S/n

Ao chegar no restaurante, Lea e eu ficamos sentadas em uma mesa mais reservada, ao canto do restaurante. A pequenina analisava o cardápio, mesmo que não saiba ler, ela interpreta as imagens que contém.

-- Quer comer algo?-- Pergunto atraindo sua atenção

-- Será que a mamãe deixaria eu pedir para a vovó fazer bolinho de chocolate?-- Pergunta receosa

-- Ja almoçou?-- Pergunto e ela concorda com a cabeça -- comeu tudinho?-- Ela concorda novamente -- Já comeu doces hoje?-- Pergunto e ela nega freneticamente -- então acredito que ela deixaria

-- Ja comeu o bolinho de chocolate da vovó? -- Pergunta e eu concordo com a cabeça

-- É o melhor... Antes, quando sua vovó ainda me suportava, eu tive o prazer de comer um pouco do bolinho de chocolate que ela faz -- falo e ela sorri

-- Por que a vovó não gosta muito de você? Quando chegamos ouvi ela te chamando de bocoió -- eu riu baixo com o xingamento

-- Eu fui uma grande bocoió com a sua mamãe... Tudo por influência do meu pai e da minha mãe, mas não tira o fato de que fui uma bocoió... As mamães, geralmente ficam muuito bravas com quem machuca os filhinhos delas... -- Explico calmamente

-- Você tentou pedir desculpas? Mamãe me ensinou que devemos sempre reconhecer nossos erros e pedir desculpas -- ela sugere colocando o cardápio sobre a mesa

-- É uma boa ideia... Tomara que elas me perdoem, né?-- Ela concorda com a cabeça

-- A vovó tem o coração molinho igual geleia... Você pode fazer uma carta, ou um desenho bem colorido... A mamãe também é uma geleinha... Você pode dar girassóis para ela, ela ama girassóis... São aquelas flores amarelas -- ela diz contornando o letreiro do cardápio com seus pequenos dedinhos

Sentada àquela mesa com Lea, cada palavra dela me trazia uma nova perspectiva, uma luz sobre o caminho que talvez eu pudesse trilhar para tentar consertar os erros do passado. Sua ingenuidade, misturada com uma sabedoria que só as crianças parecem possuir, tocava fundo.

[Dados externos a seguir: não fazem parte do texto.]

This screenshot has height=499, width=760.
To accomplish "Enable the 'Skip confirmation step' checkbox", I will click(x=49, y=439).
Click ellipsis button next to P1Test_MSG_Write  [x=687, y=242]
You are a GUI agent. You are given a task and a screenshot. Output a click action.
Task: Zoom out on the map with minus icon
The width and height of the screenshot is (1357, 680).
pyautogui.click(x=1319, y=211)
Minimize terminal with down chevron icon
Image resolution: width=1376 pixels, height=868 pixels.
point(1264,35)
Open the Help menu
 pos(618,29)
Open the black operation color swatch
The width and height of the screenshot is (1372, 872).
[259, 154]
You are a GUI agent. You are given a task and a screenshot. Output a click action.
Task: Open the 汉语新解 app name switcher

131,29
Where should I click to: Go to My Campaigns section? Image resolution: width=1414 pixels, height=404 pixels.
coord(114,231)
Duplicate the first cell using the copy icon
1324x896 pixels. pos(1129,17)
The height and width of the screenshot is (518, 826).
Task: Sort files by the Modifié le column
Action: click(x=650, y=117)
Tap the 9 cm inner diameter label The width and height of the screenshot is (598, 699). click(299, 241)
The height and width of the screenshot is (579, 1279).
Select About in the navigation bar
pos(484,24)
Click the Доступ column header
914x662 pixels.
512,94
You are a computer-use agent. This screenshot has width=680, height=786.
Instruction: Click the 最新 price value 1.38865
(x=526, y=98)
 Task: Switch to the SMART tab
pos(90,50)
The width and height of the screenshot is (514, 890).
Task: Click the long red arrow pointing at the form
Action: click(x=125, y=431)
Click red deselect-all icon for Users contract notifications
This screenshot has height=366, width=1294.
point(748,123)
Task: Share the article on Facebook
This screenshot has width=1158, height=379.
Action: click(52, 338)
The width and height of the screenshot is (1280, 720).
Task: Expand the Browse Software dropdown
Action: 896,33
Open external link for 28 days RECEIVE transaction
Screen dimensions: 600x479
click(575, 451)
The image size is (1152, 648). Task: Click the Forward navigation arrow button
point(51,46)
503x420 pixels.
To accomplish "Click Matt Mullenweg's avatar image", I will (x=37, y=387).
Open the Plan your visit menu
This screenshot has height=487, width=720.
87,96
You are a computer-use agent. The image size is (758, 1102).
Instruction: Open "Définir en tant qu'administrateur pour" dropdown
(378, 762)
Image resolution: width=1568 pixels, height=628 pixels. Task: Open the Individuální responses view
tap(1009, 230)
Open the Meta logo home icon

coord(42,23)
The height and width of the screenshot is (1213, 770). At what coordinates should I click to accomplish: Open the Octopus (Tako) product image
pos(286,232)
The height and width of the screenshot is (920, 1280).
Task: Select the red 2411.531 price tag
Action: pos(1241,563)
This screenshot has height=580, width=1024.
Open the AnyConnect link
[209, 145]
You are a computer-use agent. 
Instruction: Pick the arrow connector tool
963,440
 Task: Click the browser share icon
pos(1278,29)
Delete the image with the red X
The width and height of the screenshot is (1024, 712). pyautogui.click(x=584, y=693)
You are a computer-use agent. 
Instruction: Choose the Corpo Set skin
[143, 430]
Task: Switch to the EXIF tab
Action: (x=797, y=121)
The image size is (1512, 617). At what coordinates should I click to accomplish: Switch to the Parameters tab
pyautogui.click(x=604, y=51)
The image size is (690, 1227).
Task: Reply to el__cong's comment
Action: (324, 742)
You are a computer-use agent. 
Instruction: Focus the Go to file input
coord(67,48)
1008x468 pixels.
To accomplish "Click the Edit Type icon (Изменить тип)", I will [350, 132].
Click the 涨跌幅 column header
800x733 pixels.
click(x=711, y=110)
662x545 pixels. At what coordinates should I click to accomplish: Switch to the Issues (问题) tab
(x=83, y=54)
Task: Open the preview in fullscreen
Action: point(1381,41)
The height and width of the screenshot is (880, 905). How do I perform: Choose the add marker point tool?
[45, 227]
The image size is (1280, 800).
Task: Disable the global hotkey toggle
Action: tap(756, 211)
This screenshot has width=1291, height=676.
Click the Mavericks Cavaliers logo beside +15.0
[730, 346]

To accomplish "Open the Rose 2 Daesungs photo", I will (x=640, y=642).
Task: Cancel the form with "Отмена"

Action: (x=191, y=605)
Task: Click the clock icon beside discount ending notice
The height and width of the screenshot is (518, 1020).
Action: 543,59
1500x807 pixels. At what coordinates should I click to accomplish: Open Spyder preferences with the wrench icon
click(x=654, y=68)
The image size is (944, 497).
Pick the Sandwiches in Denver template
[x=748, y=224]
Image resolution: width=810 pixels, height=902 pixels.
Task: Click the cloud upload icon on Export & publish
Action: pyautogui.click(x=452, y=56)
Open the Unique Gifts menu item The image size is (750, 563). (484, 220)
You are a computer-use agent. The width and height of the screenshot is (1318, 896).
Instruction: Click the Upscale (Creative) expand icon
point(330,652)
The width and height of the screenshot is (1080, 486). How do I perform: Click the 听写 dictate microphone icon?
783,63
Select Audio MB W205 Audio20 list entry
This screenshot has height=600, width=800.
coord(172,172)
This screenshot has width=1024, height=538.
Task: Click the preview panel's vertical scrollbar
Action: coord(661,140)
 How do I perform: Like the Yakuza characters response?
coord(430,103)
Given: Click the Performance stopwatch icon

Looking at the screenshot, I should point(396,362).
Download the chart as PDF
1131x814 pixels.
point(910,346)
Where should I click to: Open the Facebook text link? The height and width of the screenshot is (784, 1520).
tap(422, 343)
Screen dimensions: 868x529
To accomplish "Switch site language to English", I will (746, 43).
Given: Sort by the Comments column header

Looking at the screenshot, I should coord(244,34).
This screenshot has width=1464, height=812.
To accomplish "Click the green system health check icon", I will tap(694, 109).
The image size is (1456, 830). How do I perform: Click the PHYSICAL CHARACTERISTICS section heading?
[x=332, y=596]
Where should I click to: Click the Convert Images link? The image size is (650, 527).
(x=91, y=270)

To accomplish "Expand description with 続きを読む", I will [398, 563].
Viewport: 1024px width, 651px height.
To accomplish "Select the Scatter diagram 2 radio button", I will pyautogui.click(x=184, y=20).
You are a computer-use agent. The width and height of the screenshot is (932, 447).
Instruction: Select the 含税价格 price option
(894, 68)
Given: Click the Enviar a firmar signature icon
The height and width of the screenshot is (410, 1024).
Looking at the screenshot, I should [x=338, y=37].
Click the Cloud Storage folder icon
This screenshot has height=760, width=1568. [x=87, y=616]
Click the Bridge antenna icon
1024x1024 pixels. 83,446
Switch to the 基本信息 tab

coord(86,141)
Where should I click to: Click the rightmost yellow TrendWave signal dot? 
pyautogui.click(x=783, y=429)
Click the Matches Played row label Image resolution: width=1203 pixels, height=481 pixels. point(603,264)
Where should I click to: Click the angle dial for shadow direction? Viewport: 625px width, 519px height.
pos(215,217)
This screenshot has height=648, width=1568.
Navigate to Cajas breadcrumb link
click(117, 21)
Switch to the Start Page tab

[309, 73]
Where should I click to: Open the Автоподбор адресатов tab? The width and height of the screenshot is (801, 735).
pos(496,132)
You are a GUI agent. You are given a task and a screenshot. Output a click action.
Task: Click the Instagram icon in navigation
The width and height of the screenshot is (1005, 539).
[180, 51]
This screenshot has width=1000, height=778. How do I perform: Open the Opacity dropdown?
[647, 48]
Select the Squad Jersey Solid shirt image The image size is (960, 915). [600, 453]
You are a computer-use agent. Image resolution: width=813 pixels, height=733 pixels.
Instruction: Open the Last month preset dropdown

-- Você sabe, Lea, essa sua ideia é realmente incrível -- começo, encantado com sua sugestão. -- A vovó com coração de geleia e a mamãe que ama girassóis... Você acha mesmo que um desenho ou uma carta poderiam ajudar?-- Pergunto, embora já saiba a resposta pela confiança que vejo em seus olhos.

Ela acena positivamente, com uma seriedade que contrasta com sua idade.

-- Todo mundo gosta de saber que é importante... E que a gente está triste por ter feito bobagem -- ela diz, seus dedinhos ainda traçando formas imaginárias no cardápio. Eu sorrio, tocada por sua perspicácia.

-- Acho que você tem razão, Lea. E esses girassóis para a mamãe... é uma ideia maravilhosa. -- Há algo no modo como ela fala sobre a mãe e a avó, algo tão cheio de amor e compreensão, que me faz querer ser parte disso novamente, ser digna desse amor e dessa família. -- Vou fazer isso, Lea. Vou escrever uma carta para a vovó e encontrar os girassóis mais bonitos para a sua mamãe. E talvez, só talvez, eu possa começar a consertar algumas das coisas que eu estraguei -- digo, mais para mim mesma, sentindo um misto de esperança e medo.

Lea sorri, satisfeita, como se tivesse acabado de resolver o problema mais complicado do mundo com a maior facilidade.

-- Vai dar certo, você vai ver. A mamãe e a vovó são as melhores pessoas do mundo. Elas vão ver que você está tentando.

E naquele momento, no meio de conversas sobre bolinhos de chocolate e desenhos coloridos, começo a acreditar que talvez haja uma chance para mim, uma chance para nós. Graças à sabedoria simples de uma criança que vê o mundo não como ele é, com todas as suas complicações e dores, mas como ele poderia ser, com perdão, amor e girassóis.